- Developer: Extremely OK Games
- Publisher: Extremely OK Games
- Platform: Windows
- Release: Canceled
- Genres: Action, platform
- Mode: Single-player

= Earthblade =

Canceled video game

Earthblade was a Metroidvania platform video game in development by Extremely OK Games. It was intended to be an exploration-action and platformer video game, featuring an art style similar to the studio's previous game, Celeste. Its development began in 2019 and was first publicly announced in 2021. The game's footage was showcased at The Game Awards 2022, which was positively received by reviewers.

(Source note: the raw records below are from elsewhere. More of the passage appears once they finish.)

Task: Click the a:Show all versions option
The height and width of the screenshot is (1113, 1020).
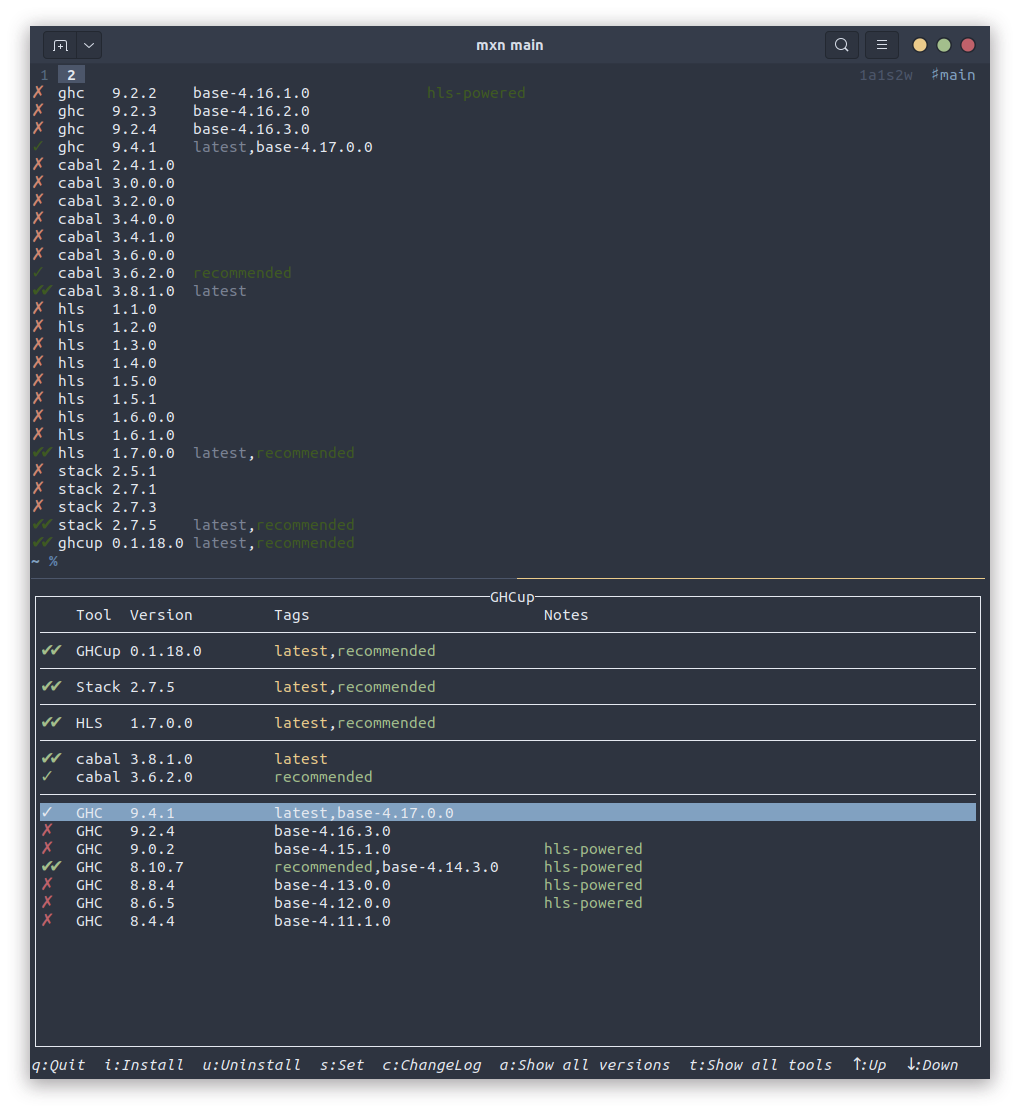Action: 585,1065
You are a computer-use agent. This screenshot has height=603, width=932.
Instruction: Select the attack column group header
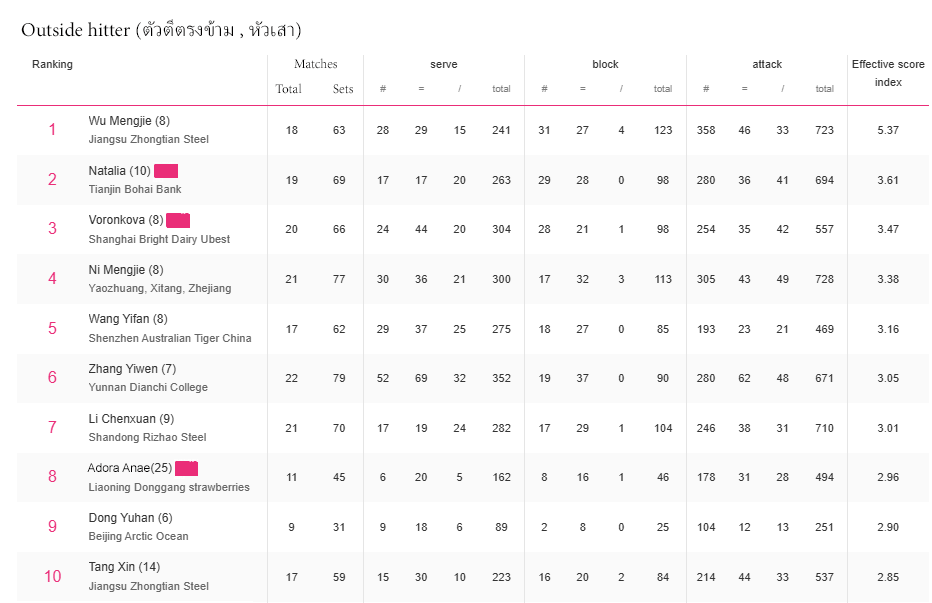pyautogui.click(x=767, y=65)
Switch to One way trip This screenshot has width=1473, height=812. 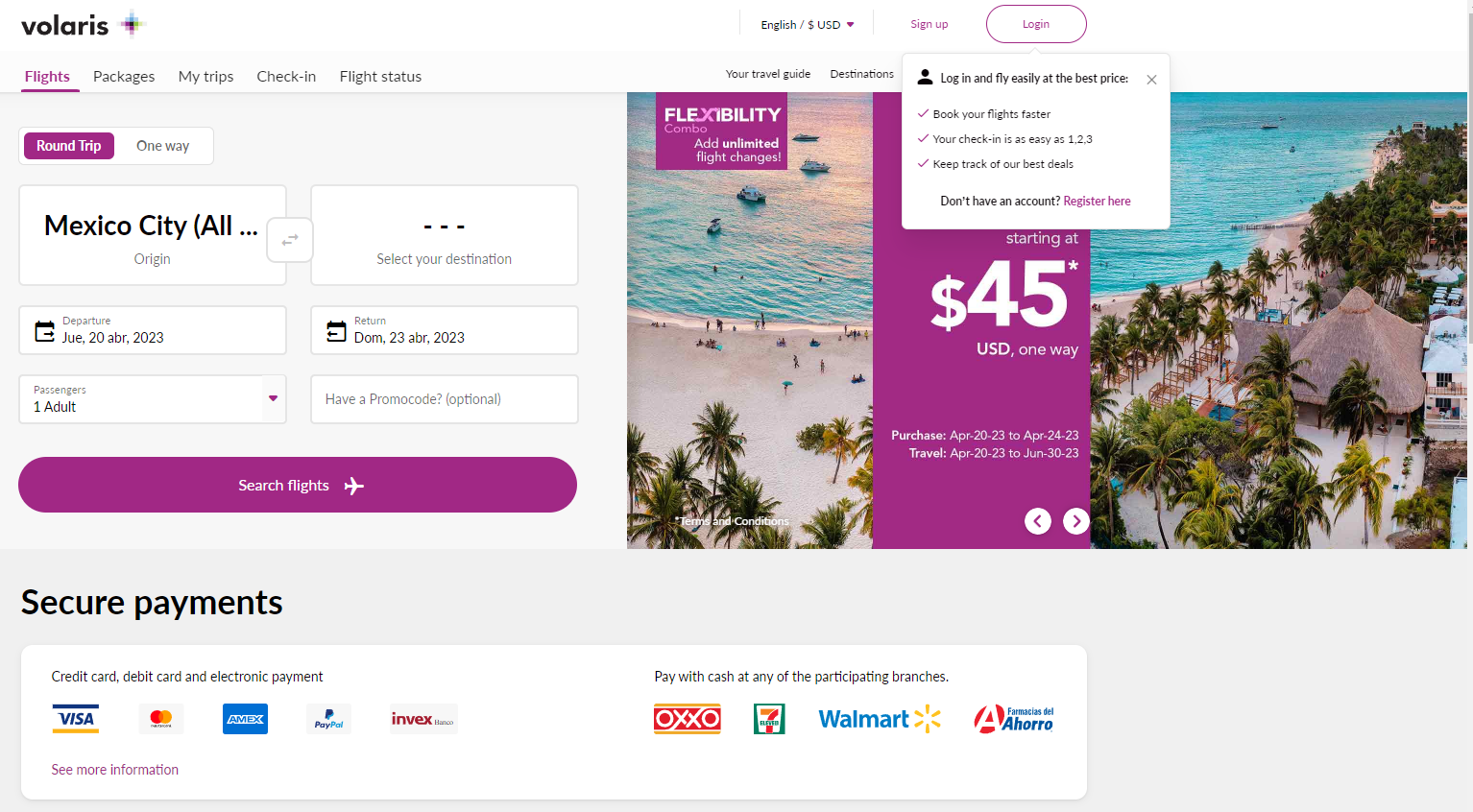(x=163, y=146)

The game was initially set to be released in 2023, though the game was re-scheduled for 2024 instead at The Game Awards 2022. In January 2025, the studio announced that the game had been canceled, citing the dispute over intellectual property rights of Celeste and struggles with development as some of the reasons.

== Gameplay ==
Earthblade was developed as a two-dimensional exploration-action platformer featuring pixel art-styled graphics. Its genre and art style were similar to the developer's previous game, Celeste (2018). The open world game also subscribed to the adventure, especially the Metroidvania subgenre, and fantasy genres. The player was supposed to control the character Névoa, who had recently returned to a ruined Earth, as they explore the world, dash between platforms, climb terrain, and fight enemies.

== Development ==
Earthblade was in development by the indie studio Extremely OK Games. The game was present on Steam and was set to be released for Windows platforms. The development began in 2019, though it was first publicly announced in April 2021, when the studio also released fragments of its soundtrack composed by Lena Raine. The game's logo was designed by Pedro Medeiros. "When we started working again, we had this urge to run as far away from Celeste as possible", developer Maddy Thorson said. The studio later agreed to include elements of Celeste.

Upon the game's first announcement, the studio first announced the game to be potentially released in 2023, though Thorson said that the game's development "could take longer". Playtesting of the game began in April 2022. Thorson said that the studio would playtest the game each month and hoped to release the game in 2023. Thorson later showcased the first footage of Earthblade at The Game Awards 2022, where it was announced that the game would be released in 2024 instead. The studio announced in March 2024 that the game would be released after 2024, with Thorson adding that the development of the game had not become dormant. In the same announcement, the studio announced that indie developer Kyle Pulver, who previously worked on Super Meat Boy Forever and Offspring Fling, joined the game's development team as a designer.

The studio announced in January 2025 that the game had been canceled, citing the dispute over intellectual property rights of Celeste that led to the loss of a studio member, and the struggle to continue development as reasons. The studio also announced that they would go back to working on "smaller-scale projects".

On March 7, 2025, Earthblade's music composer, Lena Raine, released an album featuring nine songs from the game, titled EARTHBLADE ~ Across the Bounds of Fate, on her Bandcamp page. On the album's page, she describes it as more of a "concept album" than a soundtrack, stating that she "decided to cobble together every bit of music [she'd] written for the game to the point of its cancellation in order to tell [her] own version of it".

== Reception ==
Chris Moyse of Destructoid praised the game's music and looks, as seen in the game's footage at The Game Awards 2022. Shubhankar Parijat of GamingBolt also praised the game's looks in the trailer.